Une première table ronde, dont le modérateur était le Rév. P. Francis Goossens, S.M., aumônier des pèlerinages en Belgique, visait à apporter des suggestions sur la façon de préparer les fidèles en pèlerinage au Sacrement de Pénitence ou de Réconciliation. Y sont intervenus les quatre conférenciers suivants, respectivement de France, Portugal, Suisse romande et Ukraine:

Le Rév. P. Michel Bravais, Président de l’Association Nationale des Directeurs Diocésains des Pèlerinages de France, a expliqué que le pèlerinage est une initiation à la vie chrétienne comme chemin de conversion et de préparation au Sacrement de Pénitence ou de Réconciliation. Il a ensuite développé quelques aspects de cette initiation, qui implique le départ, nécessaire pour trouver l’essentiel, l’acceptation de l’autre, la rencontre avec des cultures ou avec des religions différentes, jusqu’à l’amour des ennemis. Ce qui permet aux fidèles de se laisser réellement convertir par Dieu, c’est l’écoute des Saintes Ecritures, comme le rappelle le Concile Œcuménique Vatican II. Les rituels du pèlerinage permettent au fidèle de découvrir le Christ.

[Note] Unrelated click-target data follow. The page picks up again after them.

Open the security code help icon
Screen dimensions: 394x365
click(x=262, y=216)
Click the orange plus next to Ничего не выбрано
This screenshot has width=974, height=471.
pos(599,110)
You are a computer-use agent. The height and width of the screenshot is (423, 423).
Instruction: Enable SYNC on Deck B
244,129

Le Rév. P. Virgilio do Nascimento Antunes, Directeur du Service des Pèlerinages du Sanctuaire de Notre-Dame de Fatima (Portugal), a rappelé que ce sanctuaire ouvre le pèlerin à la réconciliation quand il lui répète l’appel de la Vierge à la conversion, dans le contexte de l’écoute de l’Evangile et de la célébration de la Liturgie. En tant que lieu de nombreuses retraites spirituelles, de formation catéchétique et théologique, de pèlerinages individuels, familiaux et en groupe, le sanctuaire donne à toutes les activités qui s’y déroulent une dimension réconciliatrice. Le point culminant de la pastorale de la réconciliation est la célébration du Sacrement de Pénitence, expression de la force de réconciliation de l’Eglise. Le sanctuaire, en tant que lieu privilégié de prière liturgique et personnelle, facilite la communion avec Dieu, source de chaque moment de conversion et de réconciliation. Le sacrifice réparateur de nos péchés et de ceux de nos frères, est un aspect central du message de Fatima. Les pénitences que les fidèles s’imposent, les longues marches à pied et les petits sacrifices quotidiens pour les «pauvres pécheurs», confèrent à l’ensemble du pèlerinage un aspect pénitentiel. Le sanctuaire est un lieu de confession de la foi catholique, ce qui implique la reconnaissance de l’être humain comme fils du Dieu Créateur et la reconnaissance par l’homme de la sainteté de Dieu.

Le Rév. Chanoine Michel-Ambroise Rey, de l’Abbaye de Saint-Maurice et Délégué de la Pastorale du Tourisme et du Temps libre de Suisse romande, a expliqué que, dans son abbaye, il y a toujours la possibilité d’appeler un prêtre au confessionnal, comme c’est le cas dans de nombreux couvents de capucins. En outre, un certain nombre de prêtres sont disponibles pour des célébrations pénitentielles avec absolution individuelle. Le pèlerinage permanent au sanctuaire de Notre-Dame du Scex, à 20 minutes à pied du monastère, est une occasion spéciale pour célébrer le Sacrement de la Réconciliation. Dans les diocèses romands, des pèlerinages alpins sont organisés au Grand Saint-Bernard, aussi que des retraites de montagne, des semaines de cheminement et de spiritualité à l’initiative des Chanoines du Grand Saint-Bernard, par les Pères jésuites, par la communauté «Eucharistein», par les «Béatitudes» et par le «Verbe de Vie», qui constituent d’autres occasions pour les disciples du Christ de recevoir le Sacrement de la Réconciliation dans le contexte suggestif de la montagne. Les sanctuaires de Notre-Dame des Marches, de Bourguillon et Vorbourg, accueillent toujours de nombreux pèlerins et, dans l’esprit du pèlerinage, réconcilient les hommes et les femmes entre eux et avec le Seigneur.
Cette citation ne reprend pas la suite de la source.